> **Listed entries**:

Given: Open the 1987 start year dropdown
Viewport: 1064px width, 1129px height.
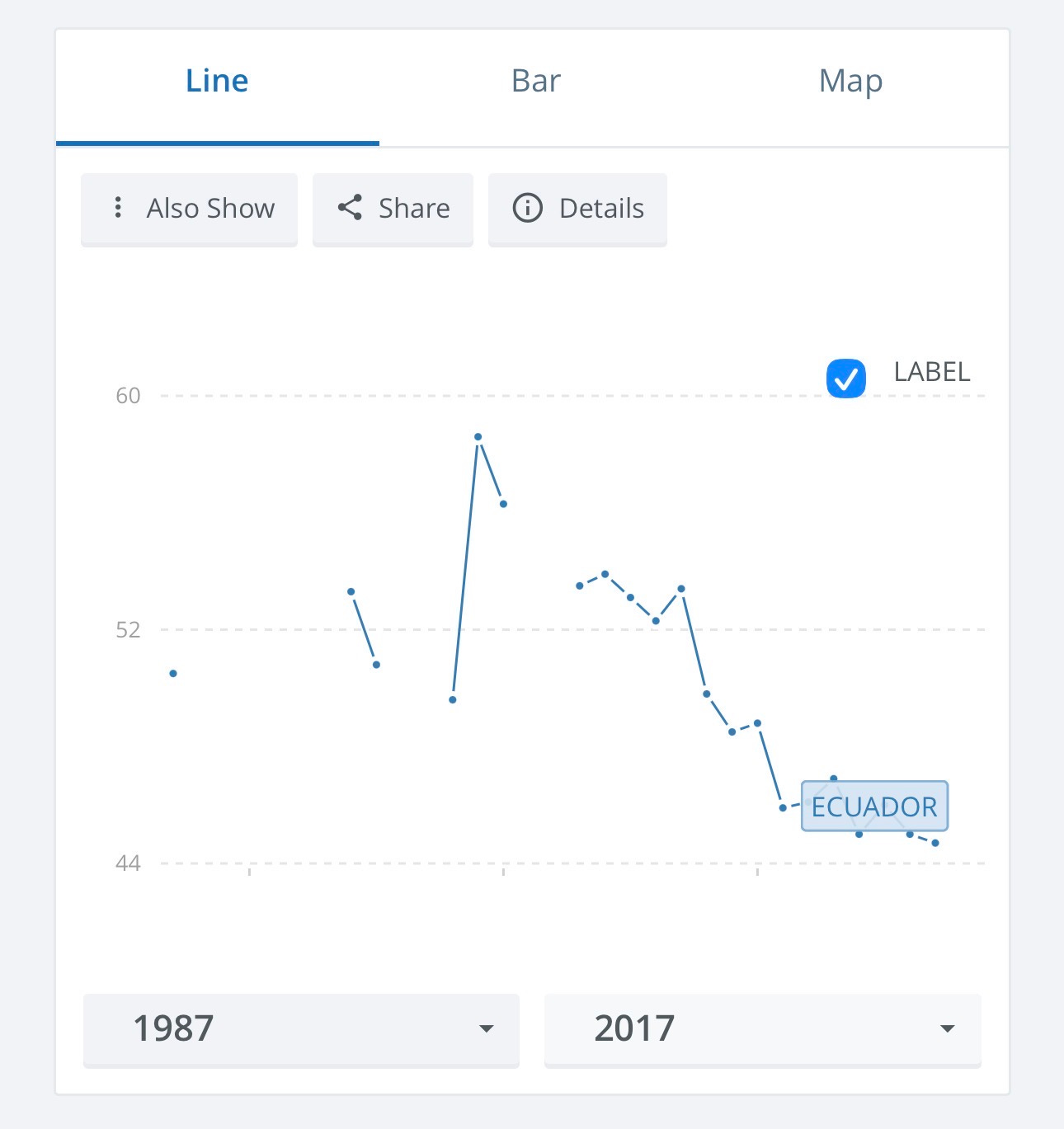Looking at the screenshot, I should (301, 1029).
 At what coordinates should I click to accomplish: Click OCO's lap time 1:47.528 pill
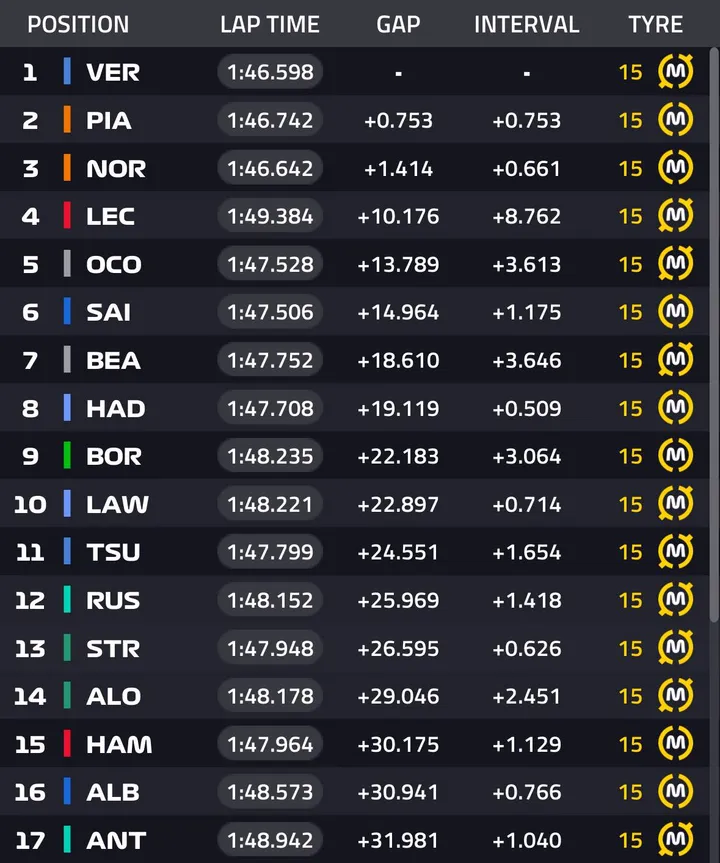click(270, 264)
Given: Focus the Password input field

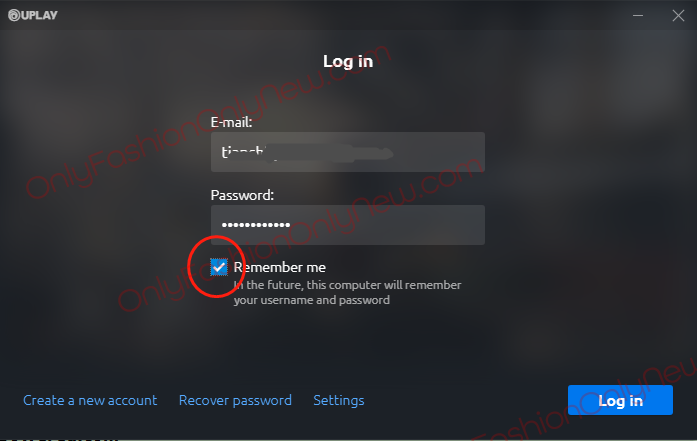Looking at the screenshot, I should point(348,225).
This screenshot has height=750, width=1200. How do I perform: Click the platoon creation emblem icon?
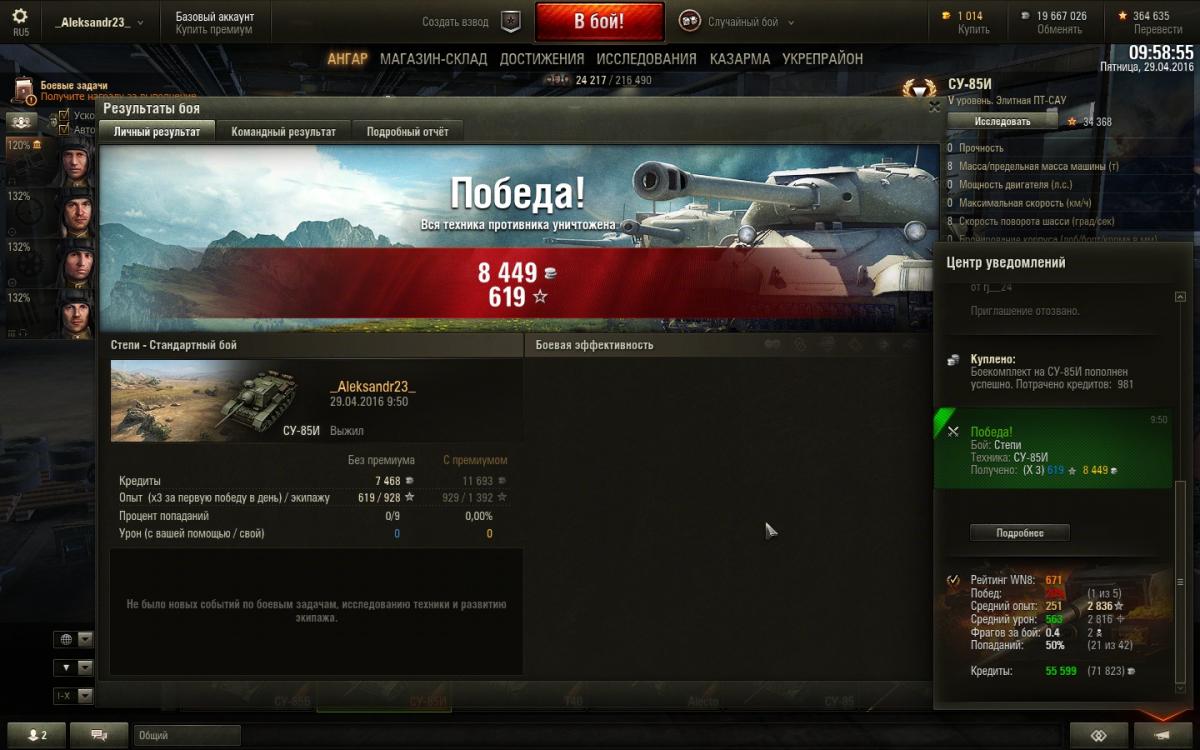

> **Task requirements**:
Give back every record above word for word; the pictures have no place in it.

> **Solution for this task**:
Given: Open the 1987 start year dropdown
Viewport: 1064px width, 1129px height.
Looking at the screenshot, I should (301, 1029).
 At what coordinates should I click to accomplish: Click OCO's lap time 1:47.528 pill
click(270, 264)
Given: Focus the Password input field

Looking at the screenshot, I should point(348,225).
This screenshot has height=750, width=1200. How do I perform: Click the platoon creation emblem icon?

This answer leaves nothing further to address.